Saved entries:
◆ ◆ ◆ ◆ ◆ ◆ ◆
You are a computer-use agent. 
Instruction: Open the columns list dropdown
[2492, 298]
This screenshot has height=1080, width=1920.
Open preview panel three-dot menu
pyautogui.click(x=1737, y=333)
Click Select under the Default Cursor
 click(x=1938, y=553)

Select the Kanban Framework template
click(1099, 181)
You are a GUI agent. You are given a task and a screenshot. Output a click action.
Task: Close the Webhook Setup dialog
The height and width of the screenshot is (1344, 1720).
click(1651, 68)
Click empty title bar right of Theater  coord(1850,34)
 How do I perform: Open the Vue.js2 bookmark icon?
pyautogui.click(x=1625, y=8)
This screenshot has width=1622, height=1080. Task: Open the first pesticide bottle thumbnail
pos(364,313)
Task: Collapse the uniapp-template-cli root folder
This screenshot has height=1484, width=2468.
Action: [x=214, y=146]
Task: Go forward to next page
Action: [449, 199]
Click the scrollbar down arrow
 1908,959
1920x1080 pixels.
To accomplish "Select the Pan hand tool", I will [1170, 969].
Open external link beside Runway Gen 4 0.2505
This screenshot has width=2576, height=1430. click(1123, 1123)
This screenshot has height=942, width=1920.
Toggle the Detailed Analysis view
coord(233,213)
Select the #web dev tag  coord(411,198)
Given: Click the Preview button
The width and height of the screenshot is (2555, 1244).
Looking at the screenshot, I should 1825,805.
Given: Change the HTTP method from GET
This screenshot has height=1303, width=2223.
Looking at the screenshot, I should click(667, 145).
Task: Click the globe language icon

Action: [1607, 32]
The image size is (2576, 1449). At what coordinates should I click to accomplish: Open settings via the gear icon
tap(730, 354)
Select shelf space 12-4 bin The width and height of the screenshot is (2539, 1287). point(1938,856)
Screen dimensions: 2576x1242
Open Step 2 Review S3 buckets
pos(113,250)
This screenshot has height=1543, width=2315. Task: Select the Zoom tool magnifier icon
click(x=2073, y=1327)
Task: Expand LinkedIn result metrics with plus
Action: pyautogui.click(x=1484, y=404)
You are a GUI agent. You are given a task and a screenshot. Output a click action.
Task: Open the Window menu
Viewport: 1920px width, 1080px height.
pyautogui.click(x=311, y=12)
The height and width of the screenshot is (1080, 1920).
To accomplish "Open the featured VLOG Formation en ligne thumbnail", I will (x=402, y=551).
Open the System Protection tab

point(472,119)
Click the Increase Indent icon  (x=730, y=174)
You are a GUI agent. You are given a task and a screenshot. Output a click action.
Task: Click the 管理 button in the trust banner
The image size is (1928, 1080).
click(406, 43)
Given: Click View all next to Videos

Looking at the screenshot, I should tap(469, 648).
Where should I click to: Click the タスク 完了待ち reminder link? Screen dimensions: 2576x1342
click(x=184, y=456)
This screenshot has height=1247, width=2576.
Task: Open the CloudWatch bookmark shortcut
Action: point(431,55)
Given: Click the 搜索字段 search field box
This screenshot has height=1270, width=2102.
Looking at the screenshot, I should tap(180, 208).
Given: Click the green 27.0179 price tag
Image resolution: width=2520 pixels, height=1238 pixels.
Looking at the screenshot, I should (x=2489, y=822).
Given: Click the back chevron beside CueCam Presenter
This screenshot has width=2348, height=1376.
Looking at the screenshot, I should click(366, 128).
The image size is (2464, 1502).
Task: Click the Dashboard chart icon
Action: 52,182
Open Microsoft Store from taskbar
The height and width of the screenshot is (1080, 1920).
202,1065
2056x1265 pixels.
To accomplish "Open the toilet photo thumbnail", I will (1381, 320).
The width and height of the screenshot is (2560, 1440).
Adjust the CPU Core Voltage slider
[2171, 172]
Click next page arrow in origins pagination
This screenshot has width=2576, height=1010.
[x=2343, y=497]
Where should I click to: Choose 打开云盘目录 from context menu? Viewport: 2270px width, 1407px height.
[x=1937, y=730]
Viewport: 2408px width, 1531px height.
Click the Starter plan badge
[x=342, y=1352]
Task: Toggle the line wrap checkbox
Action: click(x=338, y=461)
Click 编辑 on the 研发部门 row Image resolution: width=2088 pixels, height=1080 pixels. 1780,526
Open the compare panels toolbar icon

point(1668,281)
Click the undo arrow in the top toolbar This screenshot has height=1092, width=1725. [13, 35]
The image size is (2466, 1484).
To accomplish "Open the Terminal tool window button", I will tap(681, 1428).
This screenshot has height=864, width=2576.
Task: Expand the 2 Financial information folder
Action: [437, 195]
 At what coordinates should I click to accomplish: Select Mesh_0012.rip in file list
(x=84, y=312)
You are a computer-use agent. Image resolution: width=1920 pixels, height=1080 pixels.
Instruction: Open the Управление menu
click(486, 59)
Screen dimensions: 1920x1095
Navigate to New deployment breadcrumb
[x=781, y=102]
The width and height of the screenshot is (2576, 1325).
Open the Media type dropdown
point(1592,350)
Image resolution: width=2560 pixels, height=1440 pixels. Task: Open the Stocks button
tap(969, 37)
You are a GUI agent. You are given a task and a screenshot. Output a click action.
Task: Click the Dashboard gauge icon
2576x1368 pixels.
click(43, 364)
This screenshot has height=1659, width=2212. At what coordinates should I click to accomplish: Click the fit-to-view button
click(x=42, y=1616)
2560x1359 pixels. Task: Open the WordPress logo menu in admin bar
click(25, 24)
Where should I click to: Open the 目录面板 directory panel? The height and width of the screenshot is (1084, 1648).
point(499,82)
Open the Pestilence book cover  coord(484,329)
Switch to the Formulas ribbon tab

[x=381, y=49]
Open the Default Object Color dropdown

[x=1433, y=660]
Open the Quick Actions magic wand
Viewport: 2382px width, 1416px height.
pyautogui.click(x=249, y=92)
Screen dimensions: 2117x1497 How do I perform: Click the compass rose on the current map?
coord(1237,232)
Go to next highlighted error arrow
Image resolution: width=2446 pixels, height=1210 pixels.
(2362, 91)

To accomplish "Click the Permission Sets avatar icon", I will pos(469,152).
◆ ◆ ◆ ◆ ◆ ◆ ◆
▸ EXERCISE:
Word for word, transcribe the data shown above.

▸ RESPONSE FOR THIS EXERCISE:
You are a computer-use agent. 
Instruction: Open the columns list dropdown
[2492, 298]
This screenshot has height=1080, width=1920.
Open preview panel three-dot menu
pyautogui.click(x=1737, y=333)
Click Select under the Default Cursor
 click(x=1938, y=553)

Select the Kanban Framework template
click(1099, 181)
You are a GUI agent. You are given a task and a screenshot. Output a click action.
Task: Close the Webhook Setup dialog
The height and width of the screenshot is (1344, 1720).
click(1651, 68)
Click empty title bar right of Theater  coord(1850,34)
 How do I perform: Open the Vue.js2 bookmark icon?
pyautogui.click(x=1625, y=8)
This screenshot has width=1622, height=1080. Task: Open the first pesticide bottle thumbnail
pos(364,313)
Task: Collapse the uniapp-template-cli root folder
This screenshot has height=1484, width=2468.
Action: [x=214, y=146]
Task: Go forward to next page
Action: [449, 199]
Click the scrollbar down arrow
 1908,959
1920x1080 pixels.
To accomplish "Select the Pan hand tool", I will [1170, 969].
Open external link beside Runway Gen 4 0.2505
This screenshot has width=2576, height=1430. click(1123, 1123)
This screenshot has height=942, width=1920.
Toggle the Detailed Analysis view
coord(233,213)
Select the #web dev tag  coord(411,198)
Given: Click the Preview button
The width and height of the screenshot is (2555, 1244).
Looking at the screenshot, I should 1825,805.
Given: Change the HTTP method from GET
This screenshot has height=1303, width=2223.
Looking at the screenshot, I should click(667, 145).
Task: Click the globe language icon

Action: [1607, 32]
The image size is (2576, 1449). At what coordinates should I click to accomplish: Open settings via the gear icon
tap(730, 354)
Select shelf space 12-4 bin The width and height of the screenshot is (2539, 1287). point(1938,856)
Screen dimensions: 2576x1242
Open Step 2 Review S3 buckets
pos(113,250)
This screenshot has height=1543, width=2315. Task: Select the Zoom tool magnifier icon
click(x=2073, y=1327)
Task: Expand LinkedIn result metrics with plus
Action: pyautogui.click(x=1484, y=404)
You are a GUI agent. You are given a task and a screenshot. Output a click action.
Task: Open the Window menu
Viewport: 1920px width, 1080px height.
pyautogui.click(x=311, y=12)
The height and width of the screenshot is (1080, 1920).
To accomplish "Open the featured VLOG Formation en ligne thumbnail", I will (x=402, y=551).
Open the System Protection tab

point(472,119)
Click the Increase Indent icon  (x=730, y=174)
You are a GUI agent. You are given a task and a screenshot. Output a click action.
Task: Click the 管理 button in the trust banner
The image size is (1928, 1080).
click(406, 43)
Given: Click View all next to Videos

Looking at the screenshot, I should tap(469, 648).
Where should I click to: Click the タスク 完了待ち reminder link? Screen dimensions: 2576x1342
click(x=184, y=456)
This screenshot has height=1247, width=2576.
Task: Open the CloudWatch bookmark shortcut
Action: point(431,55)
Given: Click the 搜索字段 search field box
This screenshot has height=1270, width=2102.
Looking at the screenshot, I should tap(180, 208).
Given: Click the green 27.0179 price tag
Image resolution: width=2520 pixels, height=1238 pixels.
Looking at the screenshot, I should (x=2489, y=822).
Given: Click the back chevron beside CueCam Presenter
This screenshot has width=2348, height=1376.
Looking at the screenshot, I should click(366, 128).
The image size is (2464, 1502).
Task: Click the Dashboard chart icon
Action: 52,182
Open Microsoft Store from taskbar
The height and width of the screenshot is (1080, 1920).
202,1065
2056x1265 pixels.
To accomplish "Open the toilet photo thumbnail", I will (1381, 320).
The width and height of the screenshot is (2560, 1440).
Adjust the CPU Core Voltage slider
[2171, 172]
Click next page arrow in origins pagination
This screenshot has width=2576, height=1010.
[x=2343, y=497]
Where should I click to: Choose 打开云盘目录 from context menu? Viewport: 2270px width, 1407px height.
[x=1937, y=730]
Viewport: 2408px width, 1531px height.
Click the Starter plan badge
[x=342, y=1352]
Task: Toggle the line wrap checkbox
Action: click(x=338, y=461)
Click 编辑 on the 研发部门 row Image resolution: width=2088 pixels, height=1080 pixels. 1780,526
Open the compare panels toolbar icon

point(1668,281)
Click the undo arrow in the top toolbar This screenshot has height=1092, width=1725. [13, 35]
The image size is (2466, 1484).
To accomplish "Open the Terminal tool window button", I will tap(681, 1428).
This screenshot has height=864, width=2576.
Task: Expand the 2 Financial information folder
Action: [437, 195]
 At what coordinates should I click to accomplish: Select Mesh_0012.rip in file list
(x=84, y=312)
You are a computer-use agent. Image resolution: width=1920 pixels, height=1080 pixels.
Instruction: Open the Управление menu
click(486, 59)
Screen dimensions: 1920x1095
Navigate to New deployment breadcrumb
[x=781, y=102]
The width and height of the screenshot is (2576, 1325).
Open the Media type dropdown
point(1592,350)
Image resolution: width=2560 pixels, height=1440 pixels. Task: Open the Stocks button
tap(969, 37)
You are a GUI agent. You are given a task and a screenshot. Output a click action.
Task: Click the Dashboard gauge icon
2576x1368 pixels.
click(43, 364)
This screenshot has height=1659, width=2212. At what coordinates should I click to accomplish: Click the fit-to-view button
click(x=42, y=1616)
2560x1359 pixels. Task: Open the WordPress logo menu in admin bar
click(25, 24)
Where should I click to: Open the 目录面板 directory panel? The height and width of the screenshot is (1084, 1648).
point(499,82)
Open the Pestilence book cover  coord(484,329)
Switch to the Formulas ribbon tab

[x=381, y=49]
Open the Default Object Color dropdown

[x=1433, y=660]
Open the Quick Actions magic wand
Viewport: 2382px width, 1416px height.
pyautogui.click(x=249, y=92)
Screen dimensions: 2117x1497 How do I perform: Click the compass rose on the current map?
coord(1237,232)
Go to next highlighted error arrow
Image resolution: width=2446 pixels, height=1210 pixels.
(2362, 91)

To accomplish "Click the Permission Sets avatar icon", I will pos(469,152).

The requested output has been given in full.